What the task requires: Please write out all of the entries exactly as they appear.

+++ Material shown

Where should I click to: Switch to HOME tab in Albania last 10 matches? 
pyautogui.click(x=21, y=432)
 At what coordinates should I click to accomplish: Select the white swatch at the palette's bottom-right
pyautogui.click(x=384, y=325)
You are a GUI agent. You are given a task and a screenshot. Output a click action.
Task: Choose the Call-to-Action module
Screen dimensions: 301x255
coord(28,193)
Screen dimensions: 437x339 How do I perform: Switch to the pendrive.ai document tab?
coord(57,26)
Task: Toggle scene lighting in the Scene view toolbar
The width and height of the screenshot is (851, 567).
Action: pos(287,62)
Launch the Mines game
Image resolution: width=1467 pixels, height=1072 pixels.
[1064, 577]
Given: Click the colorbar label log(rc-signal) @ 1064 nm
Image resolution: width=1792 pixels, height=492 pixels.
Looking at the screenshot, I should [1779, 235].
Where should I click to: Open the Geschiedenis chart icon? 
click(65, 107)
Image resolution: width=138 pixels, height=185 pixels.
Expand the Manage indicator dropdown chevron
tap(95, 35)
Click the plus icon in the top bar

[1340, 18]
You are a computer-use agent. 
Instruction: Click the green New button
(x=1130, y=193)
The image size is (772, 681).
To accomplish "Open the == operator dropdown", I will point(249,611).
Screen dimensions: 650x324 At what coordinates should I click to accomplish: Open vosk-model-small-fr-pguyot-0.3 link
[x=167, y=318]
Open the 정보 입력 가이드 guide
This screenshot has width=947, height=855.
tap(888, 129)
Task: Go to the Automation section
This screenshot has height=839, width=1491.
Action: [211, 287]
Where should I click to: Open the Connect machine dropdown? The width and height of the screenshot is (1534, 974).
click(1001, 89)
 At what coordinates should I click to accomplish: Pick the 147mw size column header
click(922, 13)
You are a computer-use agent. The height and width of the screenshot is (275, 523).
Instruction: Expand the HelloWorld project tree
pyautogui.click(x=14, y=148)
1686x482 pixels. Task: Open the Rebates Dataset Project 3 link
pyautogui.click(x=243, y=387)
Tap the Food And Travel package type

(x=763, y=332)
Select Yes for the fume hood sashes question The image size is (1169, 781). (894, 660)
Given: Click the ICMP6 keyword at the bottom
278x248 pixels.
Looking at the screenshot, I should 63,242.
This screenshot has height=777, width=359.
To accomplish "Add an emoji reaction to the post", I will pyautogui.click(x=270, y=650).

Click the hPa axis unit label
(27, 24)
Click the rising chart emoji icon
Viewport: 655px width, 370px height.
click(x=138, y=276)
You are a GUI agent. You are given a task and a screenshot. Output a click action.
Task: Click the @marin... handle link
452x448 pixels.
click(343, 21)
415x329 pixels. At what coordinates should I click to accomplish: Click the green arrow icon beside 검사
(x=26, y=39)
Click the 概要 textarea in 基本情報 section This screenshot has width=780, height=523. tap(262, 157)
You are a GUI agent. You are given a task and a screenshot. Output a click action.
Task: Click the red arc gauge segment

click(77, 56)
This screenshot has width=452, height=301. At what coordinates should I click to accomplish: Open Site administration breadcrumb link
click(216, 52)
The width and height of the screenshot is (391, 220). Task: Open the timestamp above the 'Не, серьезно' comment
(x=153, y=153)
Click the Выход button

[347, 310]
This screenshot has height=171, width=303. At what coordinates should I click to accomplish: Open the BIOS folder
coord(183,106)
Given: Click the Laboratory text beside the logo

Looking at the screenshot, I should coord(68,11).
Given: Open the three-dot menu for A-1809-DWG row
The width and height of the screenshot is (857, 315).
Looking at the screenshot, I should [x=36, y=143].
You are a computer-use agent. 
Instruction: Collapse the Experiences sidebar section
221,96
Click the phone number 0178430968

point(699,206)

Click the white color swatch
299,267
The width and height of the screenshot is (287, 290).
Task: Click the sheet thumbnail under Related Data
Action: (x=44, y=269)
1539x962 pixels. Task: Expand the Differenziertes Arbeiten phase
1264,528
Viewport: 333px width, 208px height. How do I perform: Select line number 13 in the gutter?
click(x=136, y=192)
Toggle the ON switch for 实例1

++++++

Solved exercise:
Where should I click to: Switch to HOME tab in Albania last 10 matches? 
pyautogui.click(x=21, y=432)
 At what coordinates should I click to accomplish: Select the white swatch at the palette's bottom-right
pyautogui.click(x=384, y=325)
You are a GUI agent. You are given a task and a screenshot. Output a click action.
Task: Choose the Call-to-Action module
Screen dimensions: 301x255
coord(28,193)
Screen dimensions: 437x339 How do I perform: Switch to the pendrive.ai document tab?
coord(57,26)
Task: Toggle scene lighting in the Scene view toolbar
The width and height of the screenshot is (851, 567).
Action: pos(287,62)
Launch the Mines game
Image resolution: width=1467 pixels, height=1072 pixels.
[1064, 577]
Given: Click the colorbar label log(rc-signal) @ 1064 nm
Image resolution: width=1792 pixels, height=492 pixels.
Looking at the screenshot, I should [1779, 235].
Where should I click to: Open the Geschiedenis chart icon? 
click(65, 107)
Image resolution: width=138 pixels, height=185 pixels.
Expand the Manage indicator dropdown chevron
tap(95, 35)
Click the plus icon in the top bar

[1340, 18]
You are a computer-use agent. 
Instruction: Click the green New button
(x=1130, y=193)
The image size is (772, 681).
To accomplish "Open the == operator dropdown", I will point(249,611).
Screen dimensions: 650x324 At what coordinates should I click to accomplish: Open vosk-model-small-fr-pguyot-0.3 link
[x=167, y=318]
Open the 정보 입력 가이드 guide
This screenshot has width=947, height=855.
tap(888, 129)
Task: Go to the Automation section
This screenshot has height=839, width=1491.
Action: [211, 287]
Where should I click to: Open the Connect machine dropdown? The width and height of the screenshot is (1534, 974).
click(1001, 89)
 At what coordinates should I click to accomplish: Pick the 147mw size column header
click(922, 13)
You are a computer-use agent. The height and width of the screenshot is (275, 523).
Instruction: Expand the HelloWorld project tree
pyautogui.click(x=14, y=148)
1686x482 pixels. Task: Open the Rebates Dataset Project 3 link
pyautogui.click(x=243, y=387)
Tap the Food And Travel package type

(x=763, y=332)
Select Yes for the fume hood sashes question The image size is (1169, 781). (894, 660)
Given: Click the ICMP6 keyword at the bottom
278x248 pixels.
Looking at the screenshot, I should 63,242.
This screenshot has height=777, width=359.
To accomplish "Add an emoji reaction to the post", I will pyautogui.click(x=270, y=650).

Click the hPa axis unit label
(27, 24)
Click the rising chart emoji icon
Viewport: 655px width, 370px height.
click(x=138, y=276)
You are a GUI agent. You are given a task and a screenshot. Output a click action.
Task: Click the @marin... handle link
452x448 pixels.
click(343, 21)
415x329 pixels. At what coordinates should I click to accomplish: Click the green arrow icon beside 검사
(x=26, y=39)
Click the 概要 textarea in 基本情報 section This screenshot has width=780, height=523. tap(262, 157)
You are a GUI agent. You are given a task and a screenshot. Output a click action.
Task: Click the red arc gauge segment

click(77, 56)
This screenshot has width=452, height=301. At what coordinates should I click to accomplish: Open Site administration breadcrumb link
click(216, 52)
The width and height of the screenshot is (391, 220). Task: Open the timestamp above the 'Не, серьезно' comment
(x=153, y=153)
Click the Выход button

[347, 310]
This screenshot has height=171, width=303. At what coordinates should I click to accomplish: Open the BIOS folder
coord(183,106)
Given: Click the Laboratory text beside the logo

Looking at the screenshot, I should coord(68,11).
Given: Open the three-dot menu for A-1809-DWG row
The width and height of the screenshot is (857, 315).
Looking at the screenshot, I should [x=36, y=143].
You are a computer-use agent. 
Instruction: Collapse the Experiences sidebar section
221,96
Click the phone number 0178430968

point(699,206)

Click the white color swatch
299,267
The width and height of the screenshot is (287, 290).
Task: Click the sheet thumbnail under Related Data
Action: (x=44, y=269)
1539x962 pixels. Task: Expand the Differenziertes Arbeiten phase
1264,528
Viewport: 333px width, 208px height. How do I perform: Select line number 13 in the gutter?
click(x=136, y=192)
Toggle the ON switch for 实例1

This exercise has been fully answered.